De mestregelgeving kent 3 typen grond: landbouwgrond, natuurgrond en overige grond. Het lijkt gemakkelijk om te bepalen of u te maken heeft met landbouwgrond. Of dat het om een ander type grond gaat. Toch is dat soms lastig. De betekenis van deze woorden is namelijk niet bij alle regelgeving hetzelfde. Hoe het precies zit bij mest leest u op Landbouwgrond mest uitgelegd.
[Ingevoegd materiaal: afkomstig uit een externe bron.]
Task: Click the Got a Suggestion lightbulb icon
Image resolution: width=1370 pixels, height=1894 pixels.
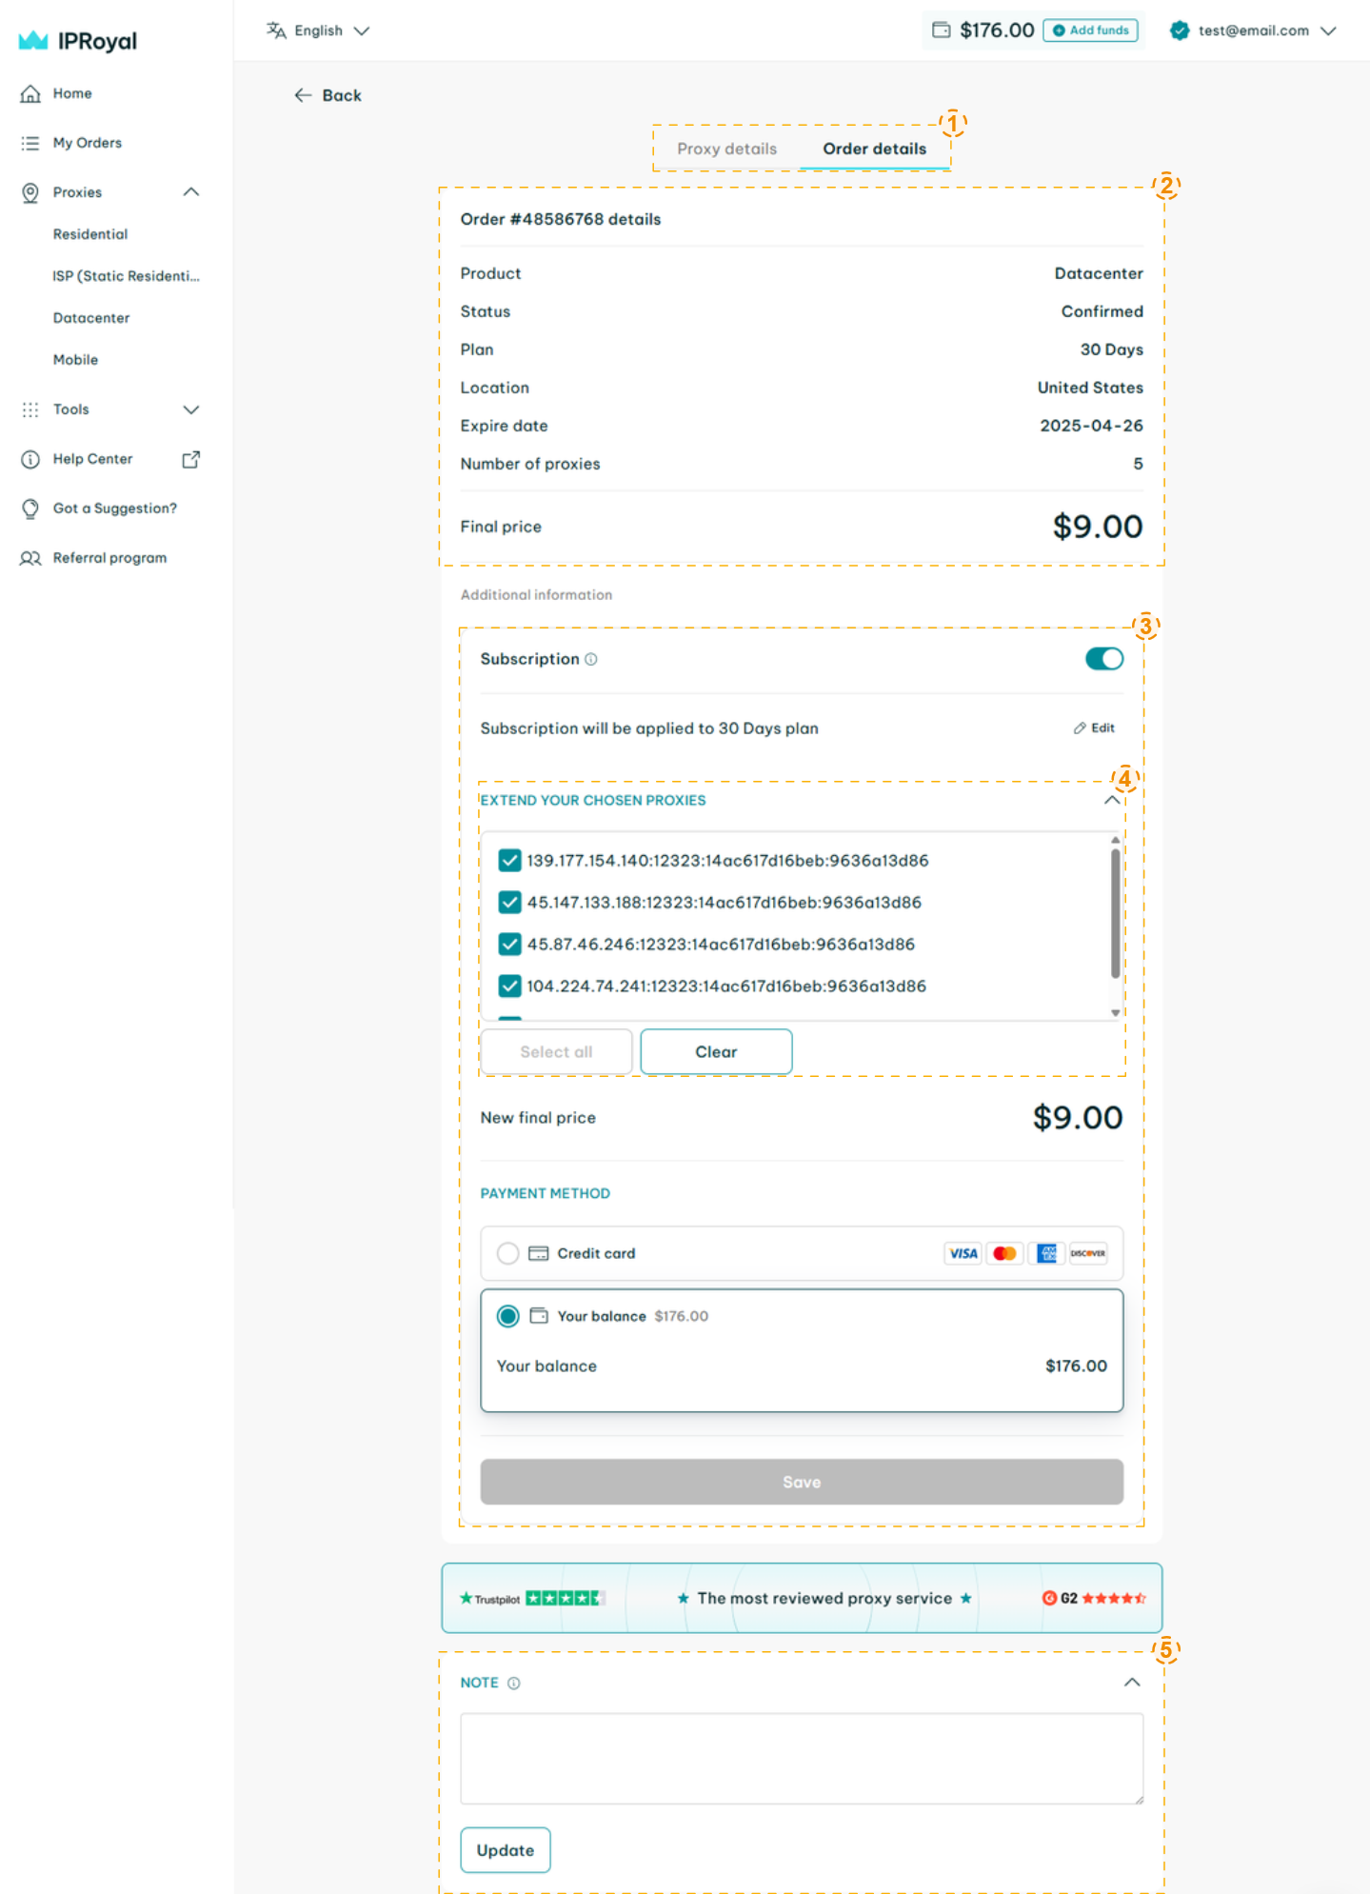Action: coord(30,508)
Een groenbemester wordt na het hoofdgewas ingezaaid. De groenbemester neemt dan voedingsstoffen in de bodem en voorkomt zo dat die voedingsstoffen uitspoelen. De groenbemester blijft in de winter staan en in het voorjaar ondergeploegd of als voer gebruikt. Hierdoor komen de voedingsstoffen weer vrij voor een nieuw gewas. Soms wordt een grassoort als groenbemester gebruikt. Dit heet een grasgroenbemester.
In de wet staat geen lijst van groenbemesters. Of een gewas een groenbemester is, hangt af van het uiteindelijke doel van het gewas. Snijrogge kan bijvoorbeeld een akkerbouwproduct zijn, maar ook een groenbemester. En Engels raaigras kan ook gewoon grasland zijn.
Voorbeelden van een grasgroenbemester zijn:
- westerwolds raaigras
- engels raaigras
- italiaans raaigras
- andere grassoorten
Voorbeelden van een groenbemester zijn:
- gele mosterd
- bladrammanas
- olifantsgras (soedaangras)
- snijrogge
- voederwieken
- tagates (afrikaantjes)
Er zijn verschillende soorten groenbemesters:
- Niet-vlinderbloemige groenbemesters
- vlinderbloemige groenbemesters
- Graszaadstoppel ter vernietiging in najaar of vroege voorjaar
Niet-vlinderbloemige groenbemesters
Voor niet-vlinderbloemige groenbemesters krijgt u een stikstofgebruiksnorm als u deze voor 1 september aansluitend op granen, graszaad of koolzaad teelt en niet voor 1 februari in het opvolgende kalenderjaar vernietigt.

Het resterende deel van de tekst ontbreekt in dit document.